Cec Webster sfo

October 1999

In the heady days of the first documents of the Second Vatican Council, it was on reading them that I became aware that there were things in the Catholic Church that were not changing. It seemed to me that while there were lots of things under review and some changes, such as the privilege of communion under both species, there was much that was in fact confirmed and reinforced. Some of these are..

Before I talk about pilgrimage and pardon I want to say something about Satisfaction in the Sacrament of Penance. Formally there are four elements to the sacrament:

Confession, Contrition, Satisfaction and Absolution.

The Catholic Church, in the terms of the decisions of the Council of Trent, teaches that Satisfaction is a necessary part of the Sacrament of Confession, and that there is temporal punishment for sin as well as God's forgiveness of the sin. In addition it also teaches that purgatory is real.

Indulgences are an element in the satisfaction for sin. "An indulgence is a remission before God of the temporal punishment due to sins whose guilt has already been forgiven, which the faithful Christian who is duly disposed gains under certain prescribed conditions through the actions of the Church which , as the minister of redemption, dispenses and applies with authority the treasury of the satisfactions of Christ and the saints." Since the faithful departed in purgatory are now being purified, one way we can help them is to obtain indulgences for them, so that the temporal punishment due to their sins may be remitted.

Encouraged by the Sisters of Mercy in primary school, I have always prayed that any indulgences I may gain on any day be applied to the souls in purgatory, This does not mean that I do not fear that I shall do my time in purgatory.

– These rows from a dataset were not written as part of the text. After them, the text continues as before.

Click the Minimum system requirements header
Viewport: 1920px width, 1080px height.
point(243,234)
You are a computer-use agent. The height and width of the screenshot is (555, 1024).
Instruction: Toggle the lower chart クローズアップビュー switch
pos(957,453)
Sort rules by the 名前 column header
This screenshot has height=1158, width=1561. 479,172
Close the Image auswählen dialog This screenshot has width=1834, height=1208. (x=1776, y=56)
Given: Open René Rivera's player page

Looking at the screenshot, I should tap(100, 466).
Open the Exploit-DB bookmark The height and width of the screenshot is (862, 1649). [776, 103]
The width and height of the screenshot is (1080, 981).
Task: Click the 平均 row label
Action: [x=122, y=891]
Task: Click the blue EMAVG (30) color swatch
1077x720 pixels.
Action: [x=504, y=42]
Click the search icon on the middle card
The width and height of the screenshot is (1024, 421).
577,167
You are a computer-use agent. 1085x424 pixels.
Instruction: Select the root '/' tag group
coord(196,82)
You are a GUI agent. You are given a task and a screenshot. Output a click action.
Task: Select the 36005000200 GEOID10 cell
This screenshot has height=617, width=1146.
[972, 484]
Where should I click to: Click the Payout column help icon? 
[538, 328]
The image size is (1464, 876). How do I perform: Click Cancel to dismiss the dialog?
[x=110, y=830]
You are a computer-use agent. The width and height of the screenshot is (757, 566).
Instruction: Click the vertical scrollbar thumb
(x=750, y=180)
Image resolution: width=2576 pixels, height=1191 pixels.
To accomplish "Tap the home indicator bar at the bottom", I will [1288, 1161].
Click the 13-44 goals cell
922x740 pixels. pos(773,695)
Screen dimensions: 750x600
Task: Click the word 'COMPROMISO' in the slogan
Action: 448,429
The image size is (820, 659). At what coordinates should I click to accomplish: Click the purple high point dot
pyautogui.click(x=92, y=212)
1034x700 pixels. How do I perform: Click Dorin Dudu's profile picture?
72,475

Rather I trust that I may have the opportunity to gain the indulgences reserved for the dying at my death and especially that the prayers of the living may minimize my time there. After Vatican II I held my peace but by January 1967 Pope Paul VI had issued new rules for indulgences in his Apostolic Constitution, Indulgentiarum doctrina. Indulgences are alive and healthy but they have been smartened up somewhat. There are still partial and plenary indulgences but there is no measure of time placed on partial indulgences and only one plenary indulgence is available on any day.

Plenary indulgences are of course very much a Franciscan thing. St Francis presented himself one fine day, accompanied by Brother Masseo of Marignano, before honourius II and begged for the Porziuncula church the same indulgence granted to the Crusaders in the Holy Land, the first and at that time the only indulgence, and a plenary one at that.

Typically of St Francis he did not seek documentation, and it has been handed down by tradition. But the latest revised rules document the indulgence, available at the Porziuncula and in every church throughout the world on 2 August.

Pilgrimage and indulgences have been important aspects of Holy Years. In fact, it was all the visitors who came to Rome in the year 1300 and asked what they had to do to gain the indulgence that led Pope Bonifice VIII to inaugurate the first Jubilee in history.

As a sign of the "Year of the Lord's favour" in 2000, in the Papal Bull: The Mystery of the Incarnation, Pope John Paul II decrees "that throughout the entire Jubilee all the faithful, properly prepared, be able to make abundant use to the gift of the indulgence..."

Besides the exclusion of all attachments to sin, even venial sin, the requirements for gaining a plenary indulgence are the performance of the indulgenced work and the fulfillment of three conditions, sacramental confession, Eucharistic communion and prayer for the Pope's intentions

Several plenary indulgences may be gained on the basis of a single sacramental confession; only one may be gained, however, on the basis of a single Eucharistic communion and prayer for the Pope's intentions.

The condition requiring prayer for the pope's intentions is satisfied by reciting once the Our Father and Hail Mary for his intentions; nevertheless all the faithful have the option of reciting any other prayer suited to their piety and devotion.

The special works to gain the Jubilee plenary indulgence are..

1.a -Sacred pilgrimage to the Cathedral Church or places designated by the Ordinary including liturgical celebration or other pious exercise.

1.b -if they visit, in a group or individually, the Cathedral Church or to a shrine designated by the Ordinary, and there spend some time in pious meditation, ending with the "Our Father", the profession of faith in any approved form, and prayer to the Blessed Virgin Mary.

2. If they visit for a suitable time their brothers and sisters in need or in difficulty..

3.a -Abstaining for one whole day from unnecessary consumption, fasting or practicing abstinence and donating a proportionate sum of money to the poor.

3.b -Supporting by a significant contribution works of a religious of social nature.

3.c -Devoting a suitable portion of personal free time to activities benefiting the community.

There are some other works in the general provisions relating to plenary indulgences which continue to apply during the Holy Year. One of these is spending at least half an hour reading sacred scripture with the veneration due God's word and as a form of spiritual reading.

The Holy Year begins with the opening of the Holy Door at St Peter's on Christmas Eve 1999 and closes on the Epiphany, 6 January 2001.